# flexible plasterboard



## Jacob (24 Apr 2013)

Anybody have experience of flexible plasterboard? I want it to go around semi circular curved window heads about 48" diameter and 18" deep.
I've phoned around but can't find a supplier so far but I know it exists.


----------



## gregmcateer (24 Apr 2013)

Not cheap, but;

http://www.builderdepot.co.uk/v-cut-2400mm-x-1200mm-x-12-5mm-square-edge-flexible-plasterboard.html

or;

http://www.british-gypsum.com/Systems/GypWall-CURVE

If you contact them, I would think they should be able to give you a supplier.

HTH

Greg


----------



## Phil Pascoe (24 Apr 2013)

Use 9mm, find some form of former and let it get damp? The bl00dy stuff bends easily enough when you don't want it to.
For what it costs, it might be worth a go.


----------



## Phil Pascoe (24 Apr 2013)

Do it in bendy MDF?


----------



## carlb40 (24 Apr 2013)

Agree with 9mm p/b. Normal course of action is to rest one end up on something and spray water on it. It will bend naturally in a few hours. Better to leave overnight though.


----------



## Jacob (24 Apr 2013)

I think I've got it - Gyproc F Multiboard. Have a piece from Travis Perkins to experiment with. Expensive stuff £30 ish for 8x4


----------



## smartair (8 Jun 2016)

There is a number of ways to create curved walls. 
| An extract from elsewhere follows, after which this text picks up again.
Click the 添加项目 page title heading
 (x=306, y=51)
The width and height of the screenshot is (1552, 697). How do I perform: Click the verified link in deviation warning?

1. Buy 6mm thick bendable plasterboard and double them to achieve the standard 12.5mm thickens. You can bend these thiner boards to a certain radius. It will be double the cost but its a good way for a large radius. 

2. Use the Flexiboard which is a slotted plasterboard. These are standard Knauf or British Gypsum boards and I think they are slotted by Vcut. We buy them at NDI builders merchants or from CCF. Yes there is the board cost but that stands agains the installation speed and this is where the actual cost are. 

3. Do what was suggested before and spray a board with water or let it go damp and then bend it. This method can work but the issue is you are actually doing something that is not recommended at all, making plasterboard wet. You'll see it in the finish later. 

We have used all 3 methods above to build curved walls or curved ceiling bulkheads and I would recommend 1 and 2. I would not recommend solution 3 because moist plasterboard is a no no. Also don't use wood or MDF.


----------



## Doug B (8 Jun 2016)

You're 3 years to late Smartair but it turned out just fine


----------



## Jacob (8 Jun 2016)

Yep looked really smart when Doug had finished it. 
A.F.A.I.R. the minimum diameter was just enough for the window arches (about 50" across) and any tighter risked breaking it.


----------



## Woody2Shoes (8 Jun 2016)

A good alternative might be EML - expanded metal lathing - attached to timber grounds. Cheers, W2S

e.g. this type of thing: http://www.wickes.co.uk/Wickes-Galvanis ... m/p/104089


----------